他想到了水晶瓶碎裂了的那个晚上,脑中的场景那么清晰,还有他的臆想,关于这个男人和他的挚爱。在雨点中跳着优雅而高贵的舞,贝瓦尔德的军靴踩在地上,像大提琴的低音。仿佛一瞬间,周围的喧嚣都潮水般褪去,只留有那幅画面,安详得让人心碎。


“呐,你听得见对吧。”丁马克突然开口和老瓶颈说话,把他吓了一跳,金发的丹麦人只留了一个笑容的阴影给他,嘴唇边淤积着甜美的笑意,“童話之鄉的酒瓶應該也有一個脆弱的靈魂吧。”丁马克這麼說,語氣中似乎有深刻的無奈,他放开了操纵杆,打开舷窗吹进来的风把他的刘海吹得乱七八糟,他握住老瓶颈,摘下了呼吸面罩,沧海般的眼睛清澈如往昔。


“虽然老爷我觉得没有这种机会了,但是还是要抱着这种期望嘛~”他说着,将老瓶颈放出窗外,“如果你还能见到贝尔的话,就告诉他,我爱他。”他说完就没有任何留恋了似得放开了手,老瓶颈在重力下快速地下坠,恍然间似乎看到了漫天的星光,就像风中扬起的丁马克的金发,落地的瞬间,他丧失了所有的知觉,只有无尽的幻肢痛,将他推向看不见的深渊。


直到他被人拾起,冰凉的手指紧握着他的瓶颈,他又看到了尼德兰那双苍绿的眼睛,还有那道额头上的疤,充满了对战争的讽刺。老瓶颈看他叹了口气,周遭围绕着烟草的味道,带着硝烟感,却让人平静得不可思议,老瓶颈闭上了眼睛。他觉得该结束了,就像他千百次想过的那样,尼德兰却没有动作,只是凝视着老瓶颈,看着他碎裂的断口,徒然有种时隔多年回到鹿特丹时的心情,惨烈感竟让他热泪上涌,他说不清楚心底里的感受,也觉得如今他和他的挚爱所遭受的全部苦难都不能怪任何一个人。


这种心情一直保持到他看到丁马克的照片出现在报纸的讣闻版上,在看到那张照片时他就突然平静了下来,就好像一直担心着的事再也不用他烦心了似得。放下报纸的瞬间,他却想到了很久远以前的事,想到自己与丁马克的初次见面,那时候对方如同太阳般的笑脸,在他记忆中就是北欧短暂的夏季。

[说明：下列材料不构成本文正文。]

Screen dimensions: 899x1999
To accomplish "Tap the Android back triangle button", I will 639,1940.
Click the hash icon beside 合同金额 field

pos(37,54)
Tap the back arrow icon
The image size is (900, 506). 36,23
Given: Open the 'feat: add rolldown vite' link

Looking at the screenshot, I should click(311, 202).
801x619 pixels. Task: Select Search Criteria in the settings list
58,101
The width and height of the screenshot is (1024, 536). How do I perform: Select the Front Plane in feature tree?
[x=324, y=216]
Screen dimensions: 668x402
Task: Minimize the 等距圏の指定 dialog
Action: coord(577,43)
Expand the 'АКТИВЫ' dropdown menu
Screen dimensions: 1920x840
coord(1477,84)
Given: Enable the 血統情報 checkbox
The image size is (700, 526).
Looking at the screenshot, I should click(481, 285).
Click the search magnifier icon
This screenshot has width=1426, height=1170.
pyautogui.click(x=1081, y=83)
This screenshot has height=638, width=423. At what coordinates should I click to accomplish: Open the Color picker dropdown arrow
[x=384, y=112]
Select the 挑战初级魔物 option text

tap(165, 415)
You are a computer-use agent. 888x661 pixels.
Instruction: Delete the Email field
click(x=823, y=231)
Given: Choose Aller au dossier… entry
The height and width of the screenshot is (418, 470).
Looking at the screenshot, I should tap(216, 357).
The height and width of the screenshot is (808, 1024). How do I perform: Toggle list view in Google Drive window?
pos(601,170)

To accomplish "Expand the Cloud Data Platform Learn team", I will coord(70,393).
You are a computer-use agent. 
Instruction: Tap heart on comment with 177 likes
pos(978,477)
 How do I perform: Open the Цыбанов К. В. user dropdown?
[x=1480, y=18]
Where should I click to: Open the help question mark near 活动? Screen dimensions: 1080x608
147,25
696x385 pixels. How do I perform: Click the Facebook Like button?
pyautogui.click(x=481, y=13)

他是知道丁马克喜欢贝瓦尔德的,这个事实从来没有被时间改变过,即使所有人都说他们不合适。但那个一根筋的北方人并不在意别人的说法,也死活不肯回头,而尼德兰偏偏就喜欢他这种直率。他叹了口气,即使知道的很清楚,也愿意在这条死胡同里永远的走下去,大概也是一种愚蠢吧,这么想着,他点燃了手里的香烟。


窗外的鸟笼里,鸟儿在无忧地唱着歌,那个倒挂着的水盅已经刮花了的涂装,在阳光下闪烁着妖艳的猩红色,就像丁马克曾经赞叹过的郁金香,孤独而明亮。